Popular net streaming service Hulu announced November 1st that it finalized deals to include programming from Walt Disney Co. and 21st Century Fox to its new TV streaming service that is scheduled to debut early next year.
Financial details were not made public. Hulu disclosed that more than 35 leading networks are part of the deals, which means that the net video service now has live and on-demand content from 21st Century Fox’s news and sports channels, ABC and Fox broadcast networks, as well as Disney’s Disney Channel and ESPN, ESPN2, and a host of other ESPN channels.
ESPN in particular is a notable addition given the highly competitive space which includes a number of other equally impressive net services including Play Station Vue, Sling TV, and Direct TV Now, AT&T’s soon to launch net service.
Sling TV got priceless mileage over its rivals when it was the first to provide ESPN’s content without subscription to a cable TV service. With time, however, this has changed as other services have added ESPN channels.
It would appear that these net streaming services will end up competing for channels and content but that is not the case. Instead, services are likely to be wooing viewers based on other factors such as pricing, platform support, user experience, and concurrent streaming support.
In August, Hulu announced the inclusion of networks from the Time Warner company including CNN, TNT, and TBS.
In a statement released to the press, Hulu CEO Mike Hopkins noted “We’re building a service that offers subscribers the most sought-after programming on television — and channels from 21st Century Fox and The Walt Disney Company are essential to that mix…”. “With these two new deals in place, and additional partners to come, Hulu will soon give TV fans of all ages live and on-demand access to their favorite programs in a whole new, more flexible, highly personalized way.”
Time Warner bought a 10% stake in Hulu for $583 million, joining 21st Century Fox, Comcast, and the Walt Disney Company, each of which owns 30% of the net streaming service.
Among additions to the new streaming service are Comcast’s NBC networks as well as other NBC Universal channels such as USA and Bravo, among others. Hulu continues to seek partnerships with other top content companies to add channels on their service.
Since 2008, Hulu has been offering on-demand video online. The company ceased offering free content and introduced two paid monthly subscriptions in August: $7.99 and $11.99, with the former including limited advertising while the latter has no advertising.

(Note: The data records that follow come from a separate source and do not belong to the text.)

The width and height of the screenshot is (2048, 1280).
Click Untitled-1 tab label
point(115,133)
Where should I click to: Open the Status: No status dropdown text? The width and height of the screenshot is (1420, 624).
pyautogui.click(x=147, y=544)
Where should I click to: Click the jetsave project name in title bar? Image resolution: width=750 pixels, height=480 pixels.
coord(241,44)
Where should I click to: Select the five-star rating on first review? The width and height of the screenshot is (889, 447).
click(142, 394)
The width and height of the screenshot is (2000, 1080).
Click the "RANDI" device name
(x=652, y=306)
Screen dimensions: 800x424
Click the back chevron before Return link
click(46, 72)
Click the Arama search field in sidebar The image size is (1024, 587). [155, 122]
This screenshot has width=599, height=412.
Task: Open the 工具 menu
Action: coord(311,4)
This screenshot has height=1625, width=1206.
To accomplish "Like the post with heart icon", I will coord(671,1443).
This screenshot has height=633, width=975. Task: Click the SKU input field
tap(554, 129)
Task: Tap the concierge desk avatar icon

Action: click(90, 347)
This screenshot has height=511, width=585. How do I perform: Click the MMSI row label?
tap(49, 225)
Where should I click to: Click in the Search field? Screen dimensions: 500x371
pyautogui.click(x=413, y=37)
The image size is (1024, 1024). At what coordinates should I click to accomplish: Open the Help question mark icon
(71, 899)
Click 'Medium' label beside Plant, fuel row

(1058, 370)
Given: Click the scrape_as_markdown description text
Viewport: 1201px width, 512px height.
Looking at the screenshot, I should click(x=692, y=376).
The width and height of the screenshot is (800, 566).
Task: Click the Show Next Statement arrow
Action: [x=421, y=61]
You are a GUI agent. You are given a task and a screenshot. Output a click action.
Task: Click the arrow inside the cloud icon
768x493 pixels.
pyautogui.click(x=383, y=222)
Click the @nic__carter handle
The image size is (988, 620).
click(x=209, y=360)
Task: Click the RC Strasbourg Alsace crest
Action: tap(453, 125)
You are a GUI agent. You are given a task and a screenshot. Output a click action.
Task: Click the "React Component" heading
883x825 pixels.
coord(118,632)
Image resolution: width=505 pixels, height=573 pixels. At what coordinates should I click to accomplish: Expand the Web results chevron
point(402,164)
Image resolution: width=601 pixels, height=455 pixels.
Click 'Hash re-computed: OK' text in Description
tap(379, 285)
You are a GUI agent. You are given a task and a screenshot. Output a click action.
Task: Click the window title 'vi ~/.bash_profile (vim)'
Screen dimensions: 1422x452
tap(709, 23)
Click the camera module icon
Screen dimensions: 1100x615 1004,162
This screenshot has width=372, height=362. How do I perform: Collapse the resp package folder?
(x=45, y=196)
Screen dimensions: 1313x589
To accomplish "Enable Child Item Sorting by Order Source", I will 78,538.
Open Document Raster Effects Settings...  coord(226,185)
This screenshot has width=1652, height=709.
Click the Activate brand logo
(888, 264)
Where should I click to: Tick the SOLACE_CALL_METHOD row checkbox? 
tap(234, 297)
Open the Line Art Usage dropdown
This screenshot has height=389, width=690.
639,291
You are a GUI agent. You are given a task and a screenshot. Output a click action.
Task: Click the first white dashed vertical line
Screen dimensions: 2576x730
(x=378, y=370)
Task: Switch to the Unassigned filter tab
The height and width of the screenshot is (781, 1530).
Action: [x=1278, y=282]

Hulu’s current library includes popular TV series such as South Park and Seinfield, and movies such as James Bond films, The Hunger Games, and many more. The net service also has its own original series such as Casual and The Mindy Project, which was acquired from Fox when it was cancelled.
Hulu’s new deals with Fox and Disney give consumers a varied selection of TV channels to select from.
Hulu has a simple interface that’s easy to browse although it is no where near that of Netflix, which is miles ahead in terms of design and ease of use. Netflix is the best because it offers best designs and is also very ease to use.
Changing TV landscape
Among other things, Hulu’s deals with two big TV companies show just how much the TV landscape has changed over the past few years (and bound to change forever).
Just a few years ago, big TV company’s such as Disney and Fox insisted that pay TV companies that entered into deals with them had to take all their channels, rather than only those that people wanted to watch. And they did, which explains why your cable TV program guide is crammed with programs you’ve never watched and probably will never.
But now, the tables have turned as people have found more flexibility with net streaming services. TV companies are scrambling for viewers and fighting them not to cut the cord – or at least pay for some channels instead of cutting the cord all together.
It remains to be seen, however, how Hulu will package it’s growing list of TV channels from TV conglomerates that are selling the same channels to a net streaming service as they do to pay TV companies.